> _DATASET_
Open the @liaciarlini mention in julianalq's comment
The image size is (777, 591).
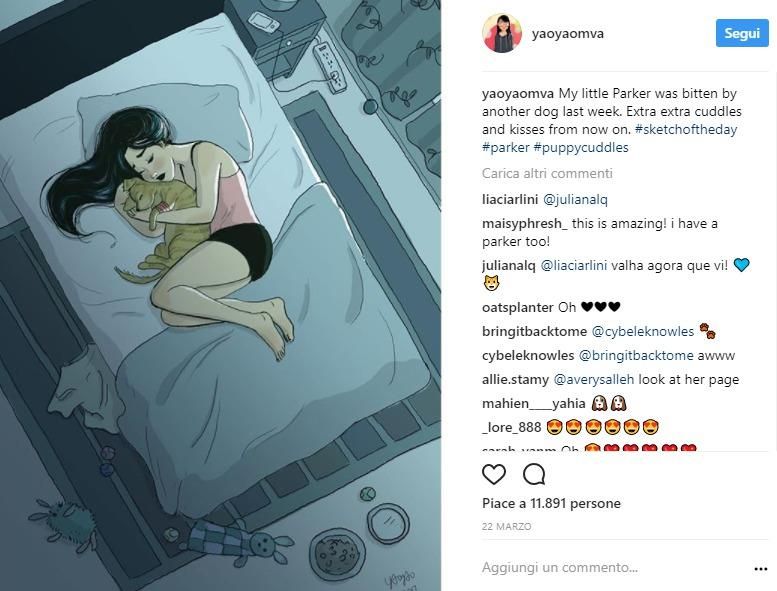573,266
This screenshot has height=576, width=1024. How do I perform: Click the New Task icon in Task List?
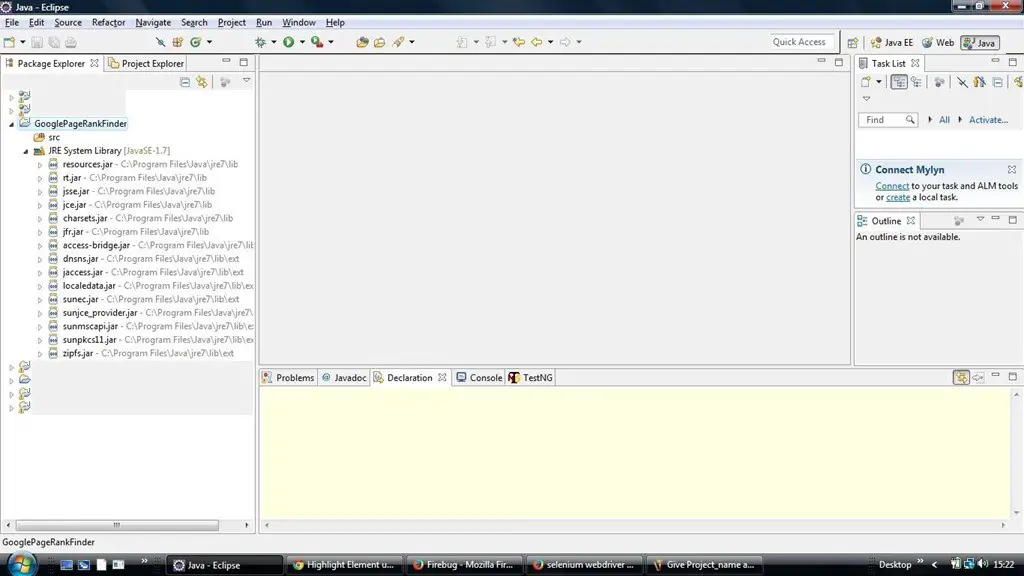pos(865,82)
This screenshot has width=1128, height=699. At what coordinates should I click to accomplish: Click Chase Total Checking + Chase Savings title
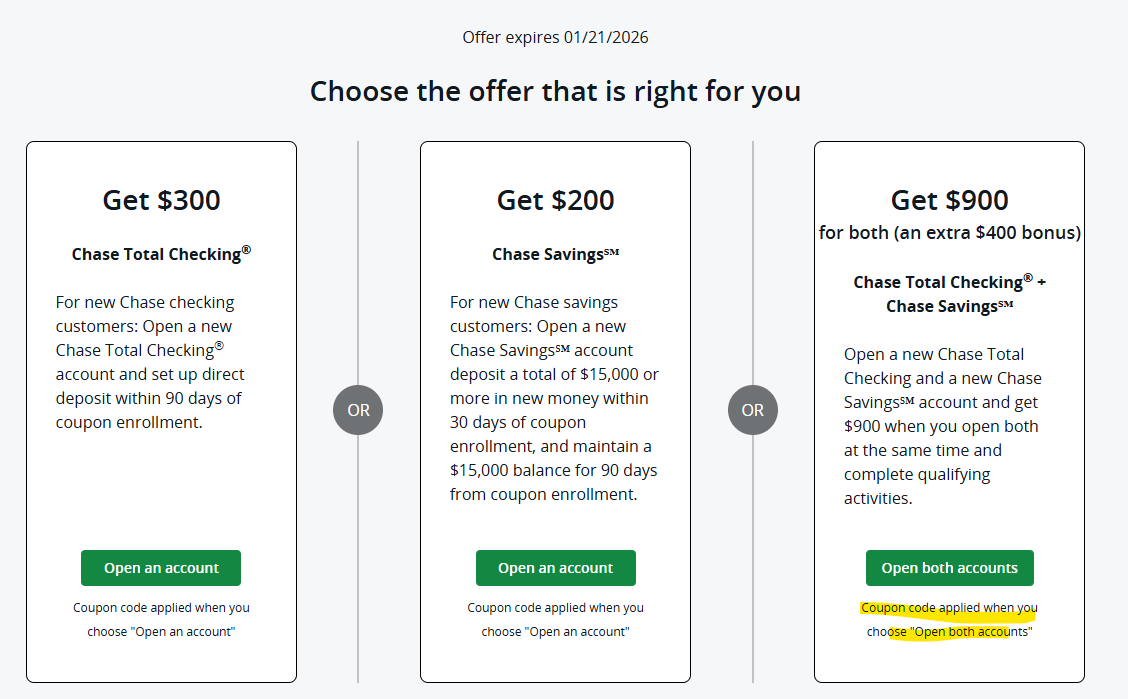coord(949,294)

> _REQUIRED ACTION_
In the copy, include each entry exactly as written and none of the pictures.

> _EXPECTED ANSWER_
Open the @liaciarlini mention in julianalq's comment
The image size is (777, 591).
573,266
This screenshot has height=576, width=1024. How do I perform: Click the New Task icon in Task List?
pos(865,82)
This screenshot has width=1128, height=699. At what coordinates should I click to accomplish: Click Chase Total Checking + Chase Savings title
coord(949,294)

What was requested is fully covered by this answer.